On Saturday I was at the Relaunching Europe event in Nottingham on Youth Unemployment, where I got to meet Hannes Swoboda, S&D Leader, and Glenis Willmott, leader of the European Parliamentary Labour Party, who organised the event. It was an interesting conference, with debate jumping from local to national to European level, as well as debate on Labour as a party.
Youth unemployment is unfortunately a very live issue at the moment, and there were several deeply personal stories from people affected by unemployment, from the Oxford graduate unable to find a steady job 2 years after graduating (and with many friends in similar positions), to an unemployed Labour councillor who had been advised by her JobCentre to quit the council to help her job prospects. The big idea of youth guarantees (more of which tomorrow) would lend some EU help to reducing youth unemployment, but the very personal nature of unemployment means that any help must also have a strongly local character.
Employment and social protection are areas where the EU has very little influence and not much financial firepower. Attempts to help workers retrain and find new work under the Globalisation Fund, which is under severe budgetary pressure, shows how difficult it is for the EU to have an impact without the money necessary to act. Some of what the S&D can do is working on changing the single market rules to help employment - Glenis Willmott highlighted work on the new Public Procurement Directive to strengthen social and environmental criteria for public authorities when placing orders with businesses. The more abstract nature of EU work was reflected in the debates, however, as most of questions and panel discussions centred around making Labour more campaign-orientated and focusing on what could be done in universities and locally by counsels to boost employment.

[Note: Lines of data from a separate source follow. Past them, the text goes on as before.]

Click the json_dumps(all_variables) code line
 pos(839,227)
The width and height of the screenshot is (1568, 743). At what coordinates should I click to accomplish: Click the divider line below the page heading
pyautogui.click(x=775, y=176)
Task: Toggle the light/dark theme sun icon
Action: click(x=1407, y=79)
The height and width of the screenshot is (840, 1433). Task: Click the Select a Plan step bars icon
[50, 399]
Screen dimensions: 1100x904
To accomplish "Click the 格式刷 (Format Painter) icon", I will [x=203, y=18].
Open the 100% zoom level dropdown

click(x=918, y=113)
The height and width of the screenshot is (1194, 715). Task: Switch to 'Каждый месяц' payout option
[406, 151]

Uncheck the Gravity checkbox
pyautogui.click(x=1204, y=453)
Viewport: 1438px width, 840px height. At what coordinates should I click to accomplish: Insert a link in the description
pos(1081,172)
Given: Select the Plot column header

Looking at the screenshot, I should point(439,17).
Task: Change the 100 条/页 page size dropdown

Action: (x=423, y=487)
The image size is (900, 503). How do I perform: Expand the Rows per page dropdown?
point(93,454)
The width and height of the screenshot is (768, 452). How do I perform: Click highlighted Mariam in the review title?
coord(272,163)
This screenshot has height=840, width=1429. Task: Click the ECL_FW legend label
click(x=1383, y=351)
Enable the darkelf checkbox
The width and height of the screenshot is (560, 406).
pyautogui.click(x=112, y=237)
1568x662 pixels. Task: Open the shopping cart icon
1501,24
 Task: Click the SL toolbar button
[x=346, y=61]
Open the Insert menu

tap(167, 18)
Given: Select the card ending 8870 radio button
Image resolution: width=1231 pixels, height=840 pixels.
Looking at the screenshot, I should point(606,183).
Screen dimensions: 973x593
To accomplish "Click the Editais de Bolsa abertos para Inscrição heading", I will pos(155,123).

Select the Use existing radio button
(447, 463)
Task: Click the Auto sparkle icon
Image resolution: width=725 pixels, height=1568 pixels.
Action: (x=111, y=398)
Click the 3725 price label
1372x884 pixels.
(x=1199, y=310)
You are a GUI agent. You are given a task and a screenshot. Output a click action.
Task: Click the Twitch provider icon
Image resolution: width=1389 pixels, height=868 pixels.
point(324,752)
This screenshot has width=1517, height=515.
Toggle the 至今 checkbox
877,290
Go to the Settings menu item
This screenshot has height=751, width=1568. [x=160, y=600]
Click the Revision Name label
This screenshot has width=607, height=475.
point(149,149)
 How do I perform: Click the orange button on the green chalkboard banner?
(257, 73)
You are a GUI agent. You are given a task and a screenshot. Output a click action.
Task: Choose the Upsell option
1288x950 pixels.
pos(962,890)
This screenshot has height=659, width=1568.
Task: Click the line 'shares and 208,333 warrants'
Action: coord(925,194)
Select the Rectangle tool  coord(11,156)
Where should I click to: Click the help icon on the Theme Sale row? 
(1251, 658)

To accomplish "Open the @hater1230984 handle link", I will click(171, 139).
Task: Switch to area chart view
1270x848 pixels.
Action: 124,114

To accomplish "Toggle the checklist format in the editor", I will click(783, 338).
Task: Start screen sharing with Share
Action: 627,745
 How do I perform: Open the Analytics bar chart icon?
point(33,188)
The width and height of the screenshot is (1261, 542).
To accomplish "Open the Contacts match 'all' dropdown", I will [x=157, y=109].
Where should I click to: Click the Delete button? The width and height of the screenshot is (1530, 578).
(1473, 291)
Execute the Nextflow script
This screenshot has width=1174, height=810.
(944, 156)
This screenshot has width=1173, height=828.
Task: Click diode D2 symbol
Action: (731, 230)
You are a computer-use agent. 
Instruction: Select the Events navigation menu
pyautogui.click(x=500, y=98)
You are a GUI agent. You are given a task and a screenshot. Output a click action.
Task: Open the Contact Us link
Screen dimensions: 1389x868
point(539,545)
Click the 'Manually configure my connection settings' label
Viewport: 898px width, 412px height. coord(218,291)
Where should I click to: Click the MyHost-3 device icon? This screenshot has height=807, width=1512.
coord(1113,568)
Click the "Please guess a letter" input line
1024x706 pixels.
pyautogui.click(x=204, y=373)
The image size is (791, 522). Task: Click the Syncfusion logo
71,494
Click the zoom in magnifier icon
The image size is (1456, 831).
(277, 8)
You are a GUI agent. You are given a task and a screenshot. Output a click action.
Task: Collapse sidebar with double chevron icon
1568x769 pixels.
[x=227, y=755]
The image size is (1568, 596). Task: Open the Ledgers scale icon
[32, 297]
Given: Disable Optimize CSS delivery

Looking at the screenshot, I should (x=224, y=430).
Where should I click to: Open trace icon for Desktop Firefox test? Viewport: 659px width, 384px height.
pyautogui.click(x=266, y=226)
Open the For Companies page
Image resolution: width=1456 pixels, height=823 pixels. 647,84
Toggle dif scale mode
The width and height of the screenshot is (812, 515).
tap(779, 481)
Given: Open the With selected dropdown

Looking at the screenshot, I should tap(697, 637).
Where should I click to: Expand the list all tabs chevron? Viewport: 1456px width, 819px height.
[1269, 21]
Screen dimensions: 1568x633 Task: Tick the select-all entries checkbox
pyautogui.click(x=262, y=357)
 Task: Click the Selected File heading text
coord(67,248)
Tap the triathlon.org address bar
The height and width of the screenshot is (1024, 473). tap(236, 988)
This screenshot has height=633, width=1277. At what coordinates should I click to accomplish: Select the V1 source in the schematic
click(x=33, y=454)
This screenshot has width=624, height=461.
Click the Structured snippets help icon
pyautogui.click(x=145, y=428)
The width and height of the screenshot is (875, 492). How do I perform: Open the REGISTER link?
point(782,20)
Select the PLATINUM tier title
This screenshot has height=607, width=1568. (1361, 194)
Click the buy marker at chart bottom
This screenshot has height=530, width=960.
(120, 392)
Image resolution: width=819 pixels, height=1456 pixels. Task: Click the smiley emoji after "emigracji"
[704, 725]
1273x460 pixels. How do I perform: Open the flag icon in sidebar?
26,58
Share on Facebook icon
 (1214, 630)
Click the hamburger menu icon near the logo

All of this is important, but little explicit link was made between these local campaigns - or local party members - and engagement with the European party or European campaigns. Is there support for Labour party members not only to launch local campaigns, but also to try and launch grassroots European campaigns? What about the Youth Guarantee - there is a website dedicated to the Youth Guarantee, but it is well known locally in the party and are there ways for the local party to get involved in the campaign? Also, can Labour counsels get involved in the campaign and link up with local authorities in Austria and Finland, where such guarantees already exist to see what they can already do without EU funding (or just with PES/S&D support)?
There were a lot of interesting debates around unemployment on Saturday, but it still felt like there was an invisible wall between the discussions on action at a local and national level, and on action at a European level. The raw material for linking them together, getting local party members involved in European projects, and bringing Europe closer to citizens seems to be there, but they need to be drawn together. If Youth Guarantees are about bringing EU policy, national policy, business and unions together to enable young people to find their way into the workforce, then perhaps there also needs to be a stronger party version of pathways into participation on European campaigns and policy.